Maya ha scritto:Rispetto a "Che la festa cominci" - che se non erro hai appena letto - le atmosfere sono ben diverse, in effetti. Tanto quello è tragico-comico, tanto "Anna" è drammatico e molto più nelle corde di "Io non ho paura", piuttosto che di "Ti prendo e ti porto via" (per citare forse i due più famosi di Ammaniti).
Sì, Che la festa cominci aveva un'atmosfera ironica e surreale anche se conteneva degli inaspettati momenti di lirismo e introspezione.

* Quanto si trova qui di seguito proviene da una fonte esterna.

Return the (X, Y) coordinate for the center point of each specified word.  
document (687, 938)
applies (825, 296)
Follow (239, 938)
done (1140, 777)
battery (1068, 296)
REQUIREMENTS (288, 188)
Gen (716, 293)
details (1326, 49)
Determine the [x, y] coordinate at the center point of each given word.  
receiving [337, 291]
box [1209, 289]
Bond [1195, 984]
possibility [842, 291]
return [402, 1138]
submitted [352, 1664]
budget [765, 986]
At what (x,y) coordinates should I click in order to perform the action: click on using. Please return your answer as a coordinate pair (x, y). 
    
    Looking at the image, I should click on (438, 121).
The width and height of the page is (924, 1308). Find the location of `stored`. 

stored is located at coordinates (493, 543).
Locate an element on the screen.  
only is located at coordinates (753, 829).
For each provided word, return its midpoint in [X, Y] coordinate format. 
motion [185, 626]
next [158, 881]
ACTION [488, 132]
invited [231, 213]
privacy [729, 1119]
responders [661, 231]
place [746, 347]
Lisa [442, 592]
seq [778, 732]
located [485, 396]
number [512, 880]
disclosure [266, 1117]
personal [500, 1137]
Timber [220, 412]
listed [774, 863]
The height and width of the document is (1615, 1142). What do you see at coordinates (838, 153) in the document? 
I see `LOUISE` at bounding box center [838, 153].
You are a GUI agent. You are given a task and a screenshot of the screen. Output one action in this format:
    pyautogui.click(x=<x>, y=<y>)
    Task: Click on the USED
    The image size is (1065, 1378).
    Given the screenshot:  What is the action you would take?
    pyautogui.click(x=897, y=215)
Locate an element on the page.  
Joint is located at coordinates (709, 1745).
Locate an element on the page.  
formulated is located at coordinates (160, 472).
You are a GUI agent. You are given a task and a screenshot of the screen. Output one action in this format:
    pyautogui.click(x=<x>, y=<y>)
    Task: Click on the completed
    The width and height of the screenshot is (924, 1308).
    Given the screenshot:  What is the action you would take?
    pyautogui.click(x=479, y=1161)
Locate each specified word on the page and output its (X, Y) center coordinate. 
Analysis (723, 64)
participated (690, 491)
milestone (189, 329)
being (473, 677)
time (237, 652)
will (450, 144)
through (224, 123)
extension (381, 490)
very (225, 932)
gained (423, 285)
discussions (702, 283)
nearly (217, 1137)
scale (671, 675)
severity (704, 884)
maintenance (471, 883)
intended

Comunque nei prossimi giorni causa giorni di ferie dovrei riuscire a riprendere Anna, se non altro per evitare una figura barbina in questo gruppo di lettura
Ho messo ordine dei miei pensieri e, a distanza di ormai qualche giorno, confermo il mio giudizio positivo sul libro.
Con "Anna" Niccolò Ammaniti ci porta in territori noti: un'afosa Sicilia e un gruppo di bambini e pre-adolescenti che, a causa di un evento incontrollabile, vivono il tragico "strappo" con la propria infanzia. Fin qui siamo nella sfera di "Io non ho paura" nel cui solco "Anna" s'infila con elementi abbastanza ricorrenti in molti dei romanzi dell'autore (quelli che ho letto quanto meno) - le miserie e le ipocrisie dell'essere umano, l'insofferenza nella vita di provincia, bambini e adolescenti abbandonati e trascurati da adulti non sempre all'altezza delle situazione -, e altri tipici della sua produzione recente - lo sguardo malinconico ma anche ironico su una società che collassa su se stessa, una certa ineluttabilità nella vita dei singoli.
La storia, ben costruita e bilanciata, mantiene un buon ritmo fino alla fine. Il finale non è scoppiettante, né imprevedibile, ma coerente e verosimile. Trovo che i personaggi - al di là delle mie personali simpatie o antipatie - siano tutti ben scritti e le loro voci adeguatamente caratterizzate. Tra tutti la più "originale" è la mamma: di solito nei libri di Ammaniti gli adulti e soprattutto i genitori sono abbastanza inadeguati, conformisti, insicuri. Qui invece
Non è comunque un romanzo privo di difetti: c'è un po' di ridondanza, qualche buco di trama qui e là e anche un po' di "già visto e letto", come già evidenziato da alcuni di voi - e questo nonostante la lungimiranza nel raccontare di una pandemia nel 2017! - Poteva forse osare un po' di più soprattutto nel finale che più che "aperto" appare "incompiuto".
Il fatto che lo spoiler sia vuoto è un errore oppure è un segno di sottile ironia?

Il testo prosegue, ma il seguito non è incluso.